◆ **DATA SHOWN**:
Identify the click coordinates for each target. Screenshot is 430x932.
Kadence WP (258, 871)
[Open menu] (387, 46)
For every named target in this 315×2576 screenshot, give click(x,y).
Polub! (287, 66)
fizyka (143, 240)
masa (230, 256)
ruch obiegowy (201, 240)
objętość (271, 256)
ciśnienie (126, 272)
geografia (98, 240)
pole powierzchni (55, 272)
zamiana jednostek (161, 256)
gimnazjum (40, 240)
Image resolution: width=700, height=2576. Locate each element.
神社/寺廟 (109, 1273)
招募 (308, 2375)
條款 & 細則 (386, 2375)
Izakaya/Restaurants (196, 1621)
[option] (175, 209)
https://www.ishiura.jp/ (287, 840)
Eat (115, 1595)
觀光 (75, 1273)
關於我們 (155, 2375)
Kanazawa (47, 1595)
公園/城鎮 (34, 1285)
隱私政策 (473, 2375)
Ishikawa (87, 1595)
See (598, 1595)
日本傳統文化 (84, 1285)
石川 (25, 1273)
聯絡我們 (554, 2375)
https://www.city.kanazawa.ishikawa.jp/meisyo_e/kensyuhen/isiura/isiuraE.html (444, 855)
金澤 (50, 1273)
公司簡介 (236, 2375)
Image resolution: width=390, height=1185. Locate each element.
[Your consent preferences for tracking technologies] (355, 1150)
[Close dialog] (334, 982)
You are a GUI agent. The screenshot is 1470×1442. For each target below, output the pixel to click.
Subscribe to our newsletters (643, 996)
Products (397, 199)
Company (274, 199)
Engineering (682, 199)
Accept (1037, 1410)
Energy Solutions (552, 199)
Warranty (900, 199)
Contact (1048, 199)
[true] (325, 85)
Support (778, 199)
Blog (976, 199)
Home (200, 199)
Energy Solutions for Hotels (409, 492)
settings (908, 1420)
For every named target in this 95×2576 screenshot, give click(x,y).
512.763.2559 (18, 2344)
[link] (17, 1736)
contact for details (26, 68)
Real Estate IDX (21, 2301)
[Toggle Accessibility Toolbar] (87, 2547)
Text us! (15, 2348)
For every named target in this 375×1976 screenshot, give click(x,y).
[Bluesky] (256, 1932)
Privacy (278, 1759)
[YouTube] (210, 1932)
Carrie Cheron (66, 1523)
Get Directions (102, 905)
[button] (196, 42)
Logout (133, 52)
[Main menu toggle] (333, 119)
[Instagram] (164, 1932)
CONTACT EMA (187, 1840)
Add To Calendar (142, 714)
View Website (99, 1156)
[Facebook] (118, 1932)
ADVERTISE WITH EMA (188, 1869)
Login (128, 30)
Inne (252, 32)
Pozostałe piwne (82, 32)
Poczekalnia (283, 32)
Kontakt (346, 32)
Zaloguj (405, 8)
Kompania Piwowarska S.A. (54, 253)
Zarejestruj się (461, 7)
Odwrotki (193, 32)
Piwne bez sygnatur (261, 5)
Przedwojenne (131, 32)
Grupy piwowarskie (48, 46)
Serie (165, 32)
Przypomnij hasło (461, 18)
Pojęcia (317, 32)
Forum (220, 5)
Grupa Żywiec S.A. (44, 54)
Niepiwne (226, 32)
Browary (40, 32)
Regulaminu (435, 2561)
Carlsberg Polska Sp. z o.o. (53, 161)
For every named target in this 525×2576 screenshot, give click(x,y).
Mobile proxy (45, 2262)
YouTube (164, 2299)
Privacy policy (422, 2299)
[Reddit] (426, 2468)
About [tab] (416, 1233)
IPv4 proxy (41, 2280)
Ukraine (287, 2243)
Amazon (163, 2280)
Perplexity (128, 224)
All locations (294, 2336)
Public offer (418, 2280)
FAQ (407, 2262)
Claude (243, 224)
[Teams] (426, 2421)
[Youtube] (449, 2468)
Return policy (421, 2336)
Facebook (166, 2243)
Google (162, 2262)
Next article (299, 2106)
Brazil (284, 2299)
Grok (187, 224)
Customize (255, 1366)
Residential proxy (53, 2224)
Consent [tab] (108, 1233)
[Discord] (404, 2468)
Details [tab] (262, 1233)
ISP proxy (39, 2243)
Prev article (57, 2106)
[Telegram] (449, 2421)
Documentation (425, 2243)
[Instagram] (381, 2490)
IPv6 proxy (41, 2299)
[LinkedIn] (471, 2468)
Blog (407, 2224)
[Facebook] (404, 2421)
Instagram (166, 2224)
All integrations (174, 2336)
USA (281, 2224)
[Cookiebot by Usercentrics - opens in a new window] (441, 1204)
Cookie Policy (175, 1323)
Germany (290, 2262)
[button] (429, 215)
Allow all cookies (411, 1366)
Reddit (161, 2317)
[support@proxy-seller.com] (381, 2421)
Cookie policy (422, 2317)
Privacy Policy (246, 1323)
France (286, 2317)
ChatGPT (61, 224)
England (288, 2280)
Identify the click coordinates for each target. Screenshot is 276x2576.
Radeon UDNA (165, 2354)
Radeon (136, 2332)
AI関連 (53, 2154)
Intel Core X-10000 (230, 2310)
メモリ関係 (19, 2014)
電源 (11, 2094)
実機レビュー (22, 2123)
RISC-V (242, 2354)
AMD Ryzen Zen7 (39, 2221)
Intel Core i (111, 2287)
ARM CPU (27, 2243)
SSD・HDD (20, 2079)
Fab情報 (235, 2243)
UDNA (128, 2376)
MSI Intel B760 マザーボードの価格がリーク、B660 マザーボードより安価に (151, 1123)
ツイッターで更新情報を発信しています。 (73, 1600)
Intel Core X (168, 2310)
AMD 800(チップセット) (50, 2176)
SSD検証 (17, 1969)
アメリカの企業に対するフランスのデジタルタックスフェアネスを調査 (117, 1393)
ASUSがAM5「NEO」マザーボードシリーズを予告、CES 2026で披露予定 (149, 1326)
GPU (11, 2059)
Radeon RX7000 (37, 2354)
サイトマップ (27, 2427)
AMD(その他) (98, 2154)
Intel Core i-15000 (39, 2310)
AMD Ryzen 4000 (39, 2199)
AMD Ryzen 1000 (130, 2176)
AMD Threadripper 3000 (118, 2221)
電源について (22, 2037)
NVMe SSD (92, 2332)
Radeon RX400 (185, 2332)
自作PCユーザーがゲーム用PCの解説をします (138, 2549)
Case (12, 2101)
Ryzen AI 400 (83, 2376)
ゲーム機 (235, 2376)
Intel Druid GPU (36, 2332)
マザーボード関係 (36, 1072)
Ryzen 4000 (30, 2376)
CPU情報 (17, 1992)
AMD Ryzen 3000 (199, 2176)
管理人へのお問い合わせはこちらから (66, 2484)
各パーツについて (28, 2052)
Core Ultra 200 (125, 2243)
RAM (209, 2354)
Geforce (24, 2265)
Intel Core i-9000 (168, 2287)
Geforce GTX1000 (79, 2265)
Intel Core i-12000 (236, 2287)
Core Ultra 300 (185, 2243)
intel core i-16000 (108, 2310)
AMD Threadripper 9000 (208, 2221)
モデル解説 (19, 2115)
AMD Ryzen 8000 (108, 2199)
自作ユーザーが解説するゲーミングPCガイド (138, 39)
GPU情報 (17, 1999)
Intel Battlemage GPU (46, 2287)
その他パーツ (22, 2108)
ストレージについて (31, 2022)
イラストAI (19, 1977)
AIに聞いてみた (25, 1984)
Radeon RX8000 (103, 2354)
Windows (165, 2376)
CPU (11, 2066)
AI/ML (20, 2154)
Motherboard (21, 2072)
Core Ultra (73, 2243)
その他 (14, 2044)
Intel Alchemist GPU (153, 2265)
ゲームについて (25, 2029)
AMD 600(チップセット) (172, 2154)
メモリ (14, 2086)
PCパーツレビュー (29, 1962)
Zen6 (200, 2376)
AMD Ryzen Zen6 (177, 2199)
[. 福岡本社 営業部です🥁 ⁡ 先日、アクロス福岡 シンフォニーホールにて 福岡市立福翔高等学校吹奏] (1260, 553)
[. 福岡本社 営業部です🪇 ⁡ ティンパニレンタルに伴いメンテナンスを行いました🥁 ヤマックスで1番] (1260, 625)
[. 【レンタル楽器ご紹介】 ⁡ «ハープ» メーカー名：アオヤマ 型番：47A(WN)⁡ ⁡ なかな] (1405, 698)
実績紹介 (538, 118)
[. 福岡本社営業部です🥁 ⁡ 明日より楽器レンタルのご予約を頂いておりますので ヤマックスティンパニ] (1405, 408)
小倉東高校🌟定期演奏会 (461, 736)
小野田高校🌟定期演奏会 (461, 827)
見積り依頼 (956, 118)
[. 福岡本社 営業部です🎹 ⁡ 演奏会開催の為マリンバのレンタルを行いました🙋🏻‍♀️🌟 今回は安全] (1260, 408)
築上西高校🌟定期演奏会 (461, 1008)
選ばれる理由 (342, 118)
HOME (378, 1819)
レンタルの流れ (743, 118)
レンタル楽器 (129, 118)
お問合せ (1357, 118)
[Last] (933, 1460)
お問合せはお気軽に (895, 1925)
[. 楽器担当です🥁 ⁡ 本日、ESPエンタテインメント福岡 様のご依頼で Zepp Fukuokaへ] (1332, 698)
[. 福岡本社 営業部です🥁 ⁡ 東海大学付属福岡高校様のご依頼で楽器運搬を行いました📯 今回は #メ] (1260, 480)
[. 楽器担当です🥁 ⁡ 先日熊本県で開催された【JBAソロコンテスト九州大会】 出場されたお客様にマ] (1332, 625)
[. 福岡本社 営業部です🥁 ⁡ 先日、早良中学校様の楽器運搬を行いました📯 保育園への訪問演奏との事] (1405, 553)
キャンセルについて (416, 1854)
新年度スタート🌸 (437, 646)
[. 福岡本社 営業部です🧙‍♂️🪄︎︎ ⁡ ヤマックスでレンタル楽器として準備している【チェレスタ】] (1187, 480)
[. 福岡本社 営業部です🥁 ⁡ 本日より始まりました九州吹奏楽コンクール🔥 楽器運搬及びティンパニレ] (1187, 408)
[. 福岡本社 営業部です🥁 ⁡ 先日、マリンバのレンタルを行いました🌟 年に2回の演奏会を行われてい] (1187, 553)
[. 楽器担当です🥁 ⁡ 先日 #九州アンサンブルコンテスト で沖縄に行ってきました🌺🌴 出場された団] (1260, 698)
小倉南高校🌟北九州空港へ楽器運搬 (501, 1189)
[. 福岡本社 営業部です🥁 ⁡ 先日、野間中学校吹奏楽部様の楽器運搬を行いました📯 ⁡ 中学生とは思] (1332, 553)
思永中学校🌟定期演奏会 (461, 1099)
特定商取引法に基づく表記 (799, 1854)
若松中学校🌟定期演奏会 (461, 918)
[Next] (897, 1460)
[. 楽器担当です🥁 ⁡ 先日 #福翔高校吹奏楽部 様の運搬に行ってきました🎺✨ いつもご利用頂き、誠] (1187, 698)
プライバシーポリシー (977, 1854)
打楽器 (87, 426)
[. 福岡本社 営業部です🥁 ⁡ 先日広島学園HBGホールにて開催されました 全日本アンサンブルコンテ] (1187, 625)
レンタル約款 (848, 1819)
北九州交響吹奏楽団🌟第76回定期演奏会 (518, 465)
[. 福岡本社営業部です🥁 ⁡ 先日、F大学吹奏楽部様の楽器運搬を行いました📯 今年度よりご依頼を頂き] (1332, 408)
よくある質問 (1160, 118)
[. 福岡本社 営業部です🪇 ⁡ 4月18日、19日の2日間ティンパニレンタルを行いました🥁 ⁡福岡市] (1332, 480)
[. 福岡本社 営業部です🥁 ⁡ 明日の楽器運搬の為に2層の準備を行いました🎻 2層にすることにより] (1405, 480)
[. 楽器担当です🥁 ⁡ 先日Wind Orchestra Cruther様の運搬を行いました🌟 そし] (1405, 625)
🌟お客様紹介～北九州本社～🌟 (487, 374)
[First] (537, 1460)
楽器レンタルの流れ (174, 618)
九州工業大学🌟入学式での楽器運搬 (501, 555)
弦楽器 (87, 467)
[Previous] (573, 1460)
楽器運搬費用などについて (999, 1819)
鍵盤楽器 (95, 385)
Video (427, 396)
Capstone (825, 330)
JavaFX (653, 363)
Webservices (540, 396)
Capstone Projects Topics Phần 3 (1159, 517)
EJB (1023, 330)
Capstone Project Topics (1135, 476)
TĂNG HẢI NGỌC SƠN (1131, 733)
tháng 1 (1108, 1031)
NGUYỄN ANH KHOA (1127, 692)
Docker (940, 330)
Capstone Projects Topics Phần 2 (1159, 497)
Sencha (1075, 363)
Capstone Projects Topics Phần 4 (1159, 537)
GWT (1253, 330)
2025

◆ **EXERCISE INSTRUCTIONS**: Above are the records. Copy the lines beginning at the one that has "Google (162, 2262)" and ending with the one that has "Core Ultra 200 (125, 2243)", unchanged.

◆ **OUTPUT FOR THIS TASK**:
Google (162, 2262)
Next article (299, 2106)
Brazil (284, 2299)
Grok (187, 224)
Customize (255, 1366)
Residential proxy (53, 2224)
Consent [tab] (108, 1233)
[Discord] (404, 2468)
Details [tab] (262, 1233)
ISP proxy (39, 2243)
Prev article (57, 2106)
[Telegram] (449, 2421)
Documentation (425, 2243)
[Instagram] (381, 2490)
IPv6 proxy (41, 2299)
[LinkedIn] (471, 2468)
Blog (407, 2224)
[Facebook] (404, 2421)
Instagram (166, 2224)
All integrations (174, 2336)
USA (281, 2224)
[Cookiebot by Usercentrics - opens in a new window] (441, 1204)
Cookie Policy (175, 1323)
Germany (290, 2262)
[button] (429, 215)
Allow all cookies (411, 1366)
Reddit (161, 2317)
[support@proxy-seller.com] (381, 2421)
Cookie policy (422, 2317)
Privacy Policy (246, 1323)
France (286, 2317)
ChatGPT (61, 224)
England (288, 2280)
Identify the click coordinates for each target. Screenshot is 276x2576.
Radeon UDNA (165, 2354)
Radeon (136, 2332)
AI関連 (53, 2154)
Intel Core X-10000 (230, 2310)
メモリ関係 (19, 2014)
電源 (11, 2094)
実機レビュー (22, 2123)
RISC-V (242, 2354)
AMD Ryzen Zen7 (39, 2221)
Intel Core i (111, 2287)
ARM CPU (27, 2243)
SSD・HDD (20, 2079)
Fab情報 (235, 2243)
UDNA (128, 2376)
MSI Intel B760 マザーボードの価格がリーク、B660 マザーボードより安価に (151, 1123)
ツイッターで更新情報を発信しています。 (73, 1600)
Intel Core X (168, 2310)
AMD 800(チップセット) (50, 2176)
SSD検証 (17, 1969)
アメリカの企業に対するフランスのデジタルタックスフェアネスを調査 (117, 1393)
ASUSがAM5「NEO」マザーボードシリーズを予告、CES 2026で披露予定 (149, 1326)
GPU (11, 2059)
Radeon RX7000 (37, 2354)
サイトマップ (27, 2427)
AMD(その他) (98, 2154)
Intel Core i-15000 (39, 2310)
AMD Ryzen 4000 (39, 2199)
AMD Ryzen 1000 (130, 2176)
AMD Threadripper 3000 (118, 2221)
電源について (22, 2037)
NVMe SSD (92, 2332)
Radeon RX400 (185, 2332)
自作PCユーザーがゲーム用PCの解説をします (138, 2549)
Case (12, 2101)
Ryzen AI 400 (83, 2376)
ゲーム機 (235, 2376)
Intel Druid GPU (36, 2332)
マザーボード関係 (36, 1072)
Ryzen 4000 (30, 2376)
CPU情報 (17, 1992)
AMD Ryzen 3000 (199, 2176)
管理人へのお問い合わせはこちらから (66, 2484)
各パーツについて (28, 2052)
Core Ultra 200 (125, 2243)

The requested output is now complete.